From Casetext: Smarter Legal Research

Dotson v. State

COURT OF APPEALS OF INDIANA
Feb 11, 2021
167 N.E.3d 688 (Ind. App. 2021)

Opinion

Court of Appeals Case No. 20A-CR-1725

02-11-2021

Victoria Cheyenne DOTSON, Appellant-Defendant, v. STATE of Indiana, Appellee-Plaintiff.

Attorney for Appellant: Kristin A. Mulholland, Appellate Public Defender, Crown Point, Indiana Attorneys for Appellee: Theodore E. Rokita, Attorney General of Indiana, Courtney Staton, Deputy Attorney General, Indianapolis, Indiana


Attorney for Appellant: Kristin A. Mulholland, Appellate Public Defender, Crown Point, Indiana

Attorneys for Appellee: Theodore E. Rokita, Attorney General of Indiana, Courtney Staton, Deputy Attorney General, Indianapolis, Indiana

MEMORANDUM DECISION

Weissmann, Judge.

[1] After hitting and killing a pedestrian with her car, Victoria Dotson was charged with four separate counts related to operating a vehicle while intoxicated.
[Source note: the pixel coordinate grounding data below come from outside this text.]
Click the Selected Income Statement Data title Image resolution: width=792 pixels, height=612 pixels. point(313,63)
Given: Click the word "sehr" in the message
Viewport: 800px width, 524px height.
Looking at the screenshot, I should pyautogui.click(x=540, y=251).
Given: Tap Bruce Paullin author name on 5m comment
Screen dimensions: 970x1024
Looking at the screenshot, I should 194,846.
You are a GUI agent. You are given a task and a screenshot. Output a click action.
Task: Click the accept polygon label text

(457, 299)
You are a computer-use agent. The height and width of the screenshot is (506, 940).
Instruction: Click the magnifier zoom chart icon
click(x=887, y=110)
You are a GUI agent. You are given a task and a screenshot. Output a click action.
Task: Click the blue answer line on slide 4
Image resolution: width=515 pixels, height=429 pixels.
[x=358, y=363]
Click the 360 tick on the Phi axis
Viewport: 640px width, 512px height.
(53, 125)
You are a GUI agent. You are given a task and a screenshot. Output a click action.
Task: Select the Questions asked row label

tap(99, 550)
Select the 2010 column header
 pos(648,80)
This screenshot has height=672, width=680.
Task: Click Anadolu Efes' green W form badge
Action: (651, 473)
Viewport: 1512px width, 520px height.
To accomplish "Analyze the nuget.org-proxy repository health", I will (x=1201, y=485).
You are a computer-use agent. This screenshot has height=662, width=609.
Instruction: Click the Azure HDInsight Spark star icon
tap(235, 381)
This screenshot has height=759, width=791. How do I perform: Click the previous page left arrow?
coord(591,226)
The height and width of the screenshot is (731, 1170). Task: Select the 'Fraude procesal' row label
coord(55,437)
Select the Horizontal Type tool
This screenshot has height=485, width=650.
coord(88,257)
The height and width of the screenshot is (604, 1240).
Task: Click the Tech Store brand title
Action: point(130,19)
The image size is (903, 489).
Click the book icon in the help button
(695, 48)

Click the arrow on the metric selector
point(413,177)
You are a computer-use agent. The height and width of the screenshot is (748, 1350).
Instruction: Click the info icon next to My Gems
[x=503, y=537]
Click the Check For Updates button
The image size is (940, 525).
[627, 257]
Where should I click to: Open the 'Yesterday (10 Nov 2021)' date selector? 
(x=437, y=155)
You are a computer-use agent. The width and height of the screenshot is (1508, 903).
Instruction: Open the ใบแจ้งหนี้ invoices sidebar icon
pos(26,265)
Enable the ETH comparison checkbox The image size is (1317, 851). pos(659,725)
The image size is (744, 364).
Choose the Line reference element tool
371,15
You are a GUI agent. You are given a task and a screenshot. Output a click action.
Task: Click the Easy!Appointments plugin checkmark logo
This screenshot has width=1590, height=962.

Though the evidence is sufficient to support all four convictions, punishing Dotson four times for the same offense clearly violates the statutory prohibition against substantive double jeopardy. Accordingly, we remand with instructions to vacate three of Dotson's four convictions and resentence her accordingly.

Facts

[2] Victoria Dotson sped her Buick LeSabre through an intersection in Hammond, Indiana, hitting and killing pedestrian James Gavina in the crosswalk. Police subjected Dotson to a battery of sobriety tests. She failed the field sobriety tests administered at the scene. Her breath tests, taken more than an hour after the crash, indicated inconclusive results and a result of .102 grams of alcohol per 210 liters of breath. And a blood sample taken more than four hours after the crash indicated an alcohol concentration equivalent (ACE) of .071 grams of alcohol per milliliters of blood.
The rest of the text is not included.